> _INSTRUCTIONS FOR THE TASK_
In how many lines of the material below does the string "agent" appear? Reply with the number alone.

> _RECORD SET_
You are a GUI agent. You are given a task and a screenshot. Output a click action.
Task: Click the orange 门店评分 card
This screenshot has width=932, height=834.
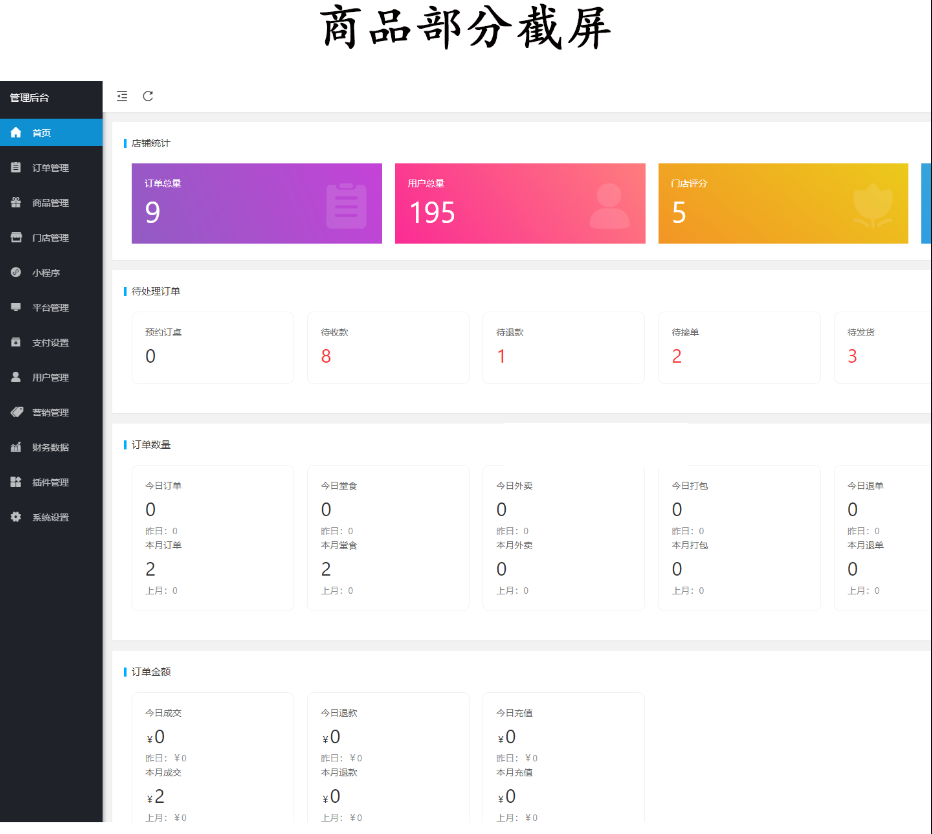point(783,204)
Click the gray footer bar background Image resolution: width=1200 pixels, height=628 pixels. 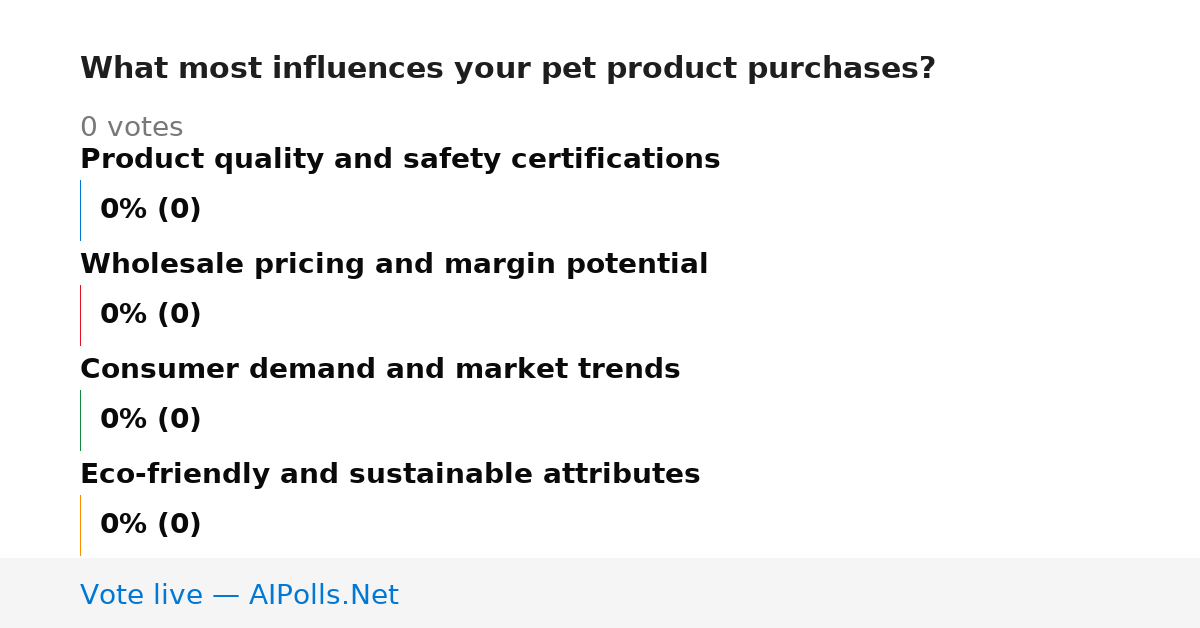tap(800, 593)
---
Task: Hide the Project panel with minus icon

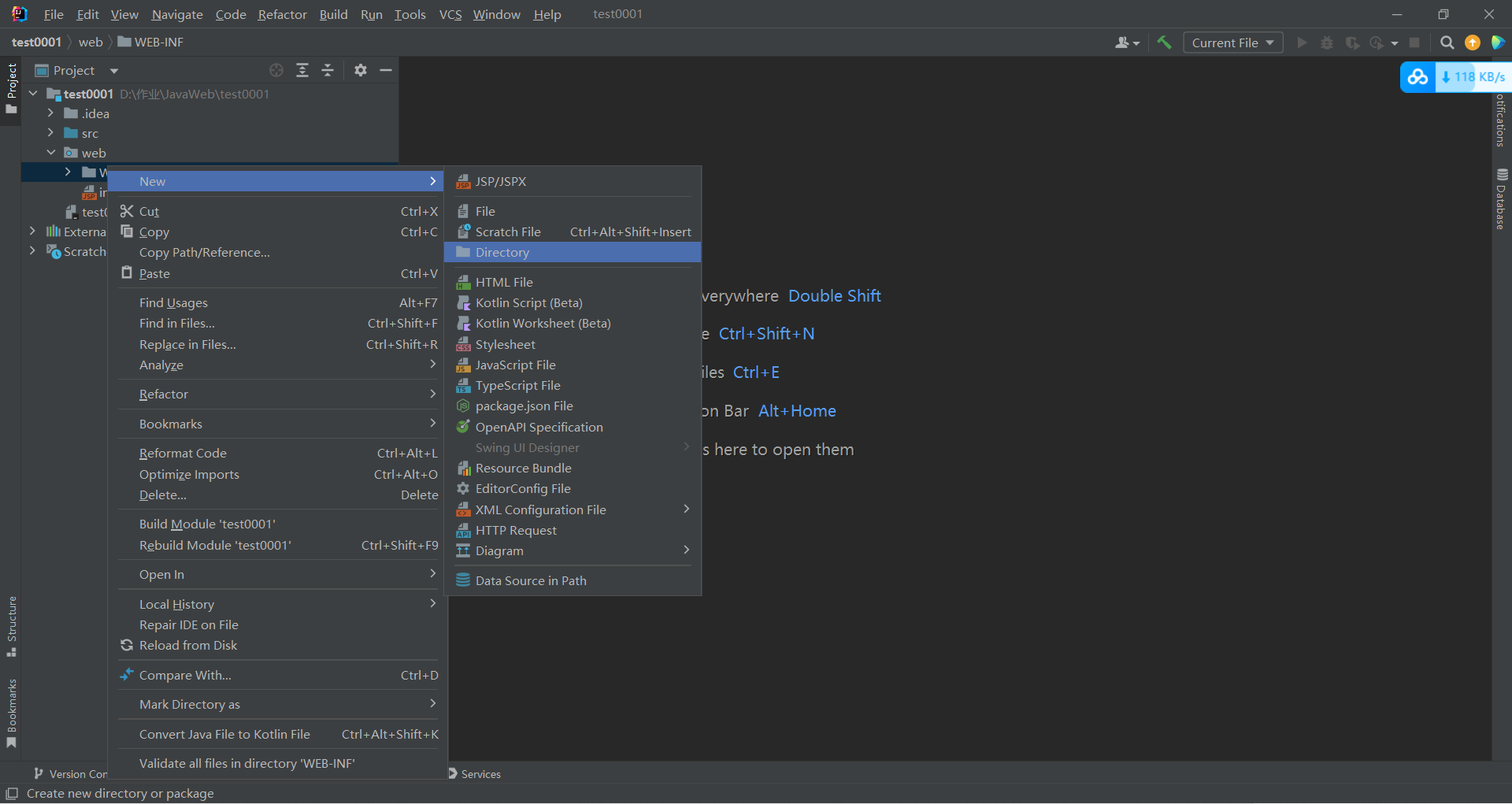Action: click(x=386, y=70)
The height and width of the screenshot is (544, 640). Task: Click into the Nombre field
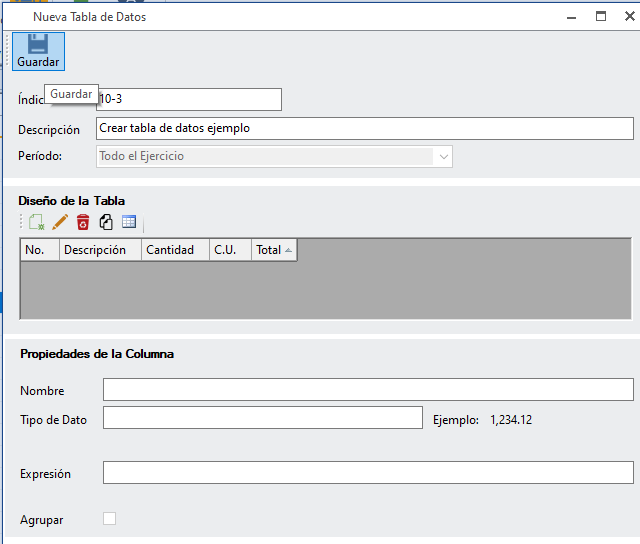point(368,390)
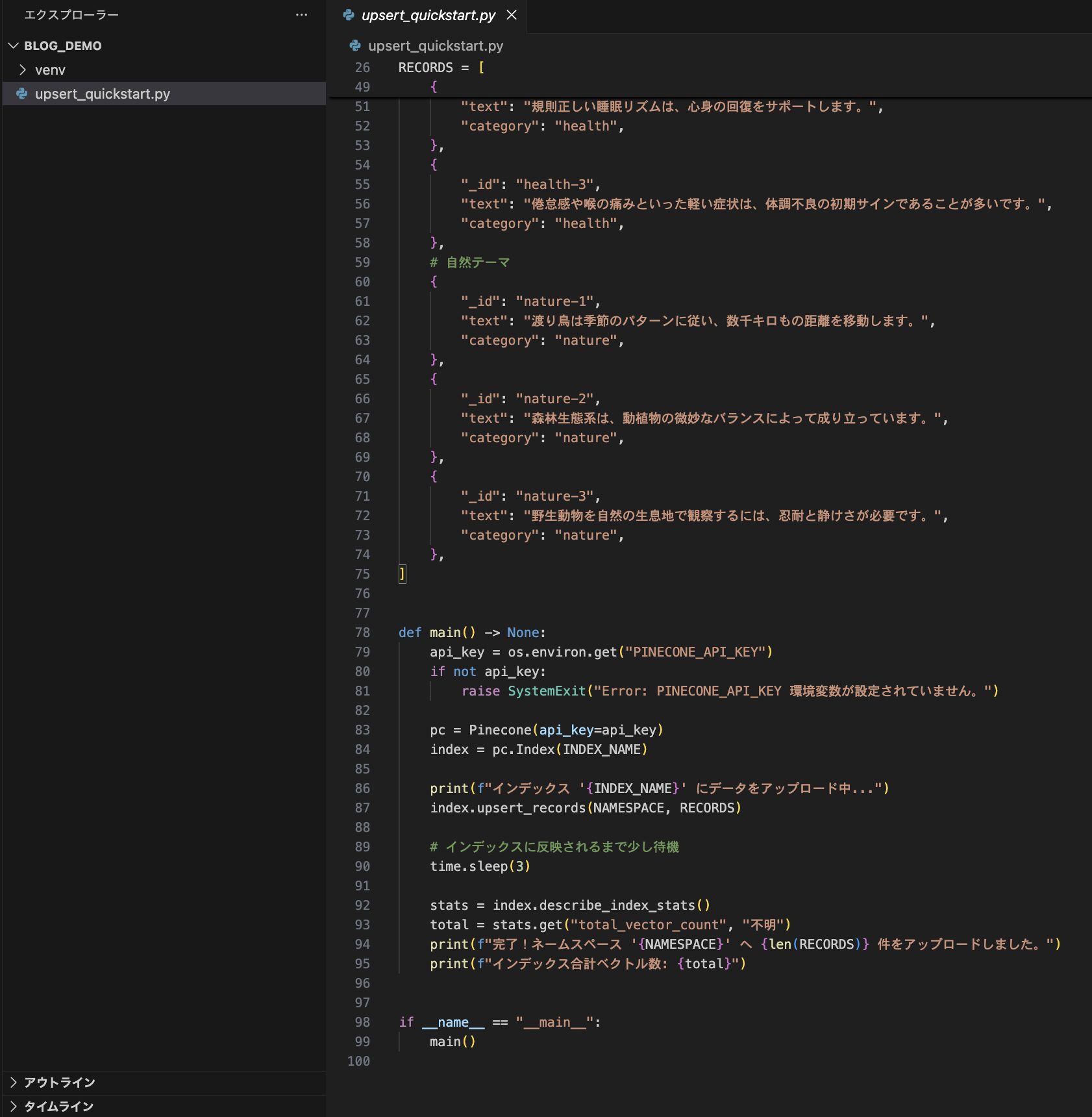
---
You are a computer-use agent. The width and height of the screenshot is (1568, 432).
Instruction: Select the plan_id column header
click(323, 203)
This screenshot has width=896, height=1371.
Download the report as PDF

> _WRITTEN REPLY_
2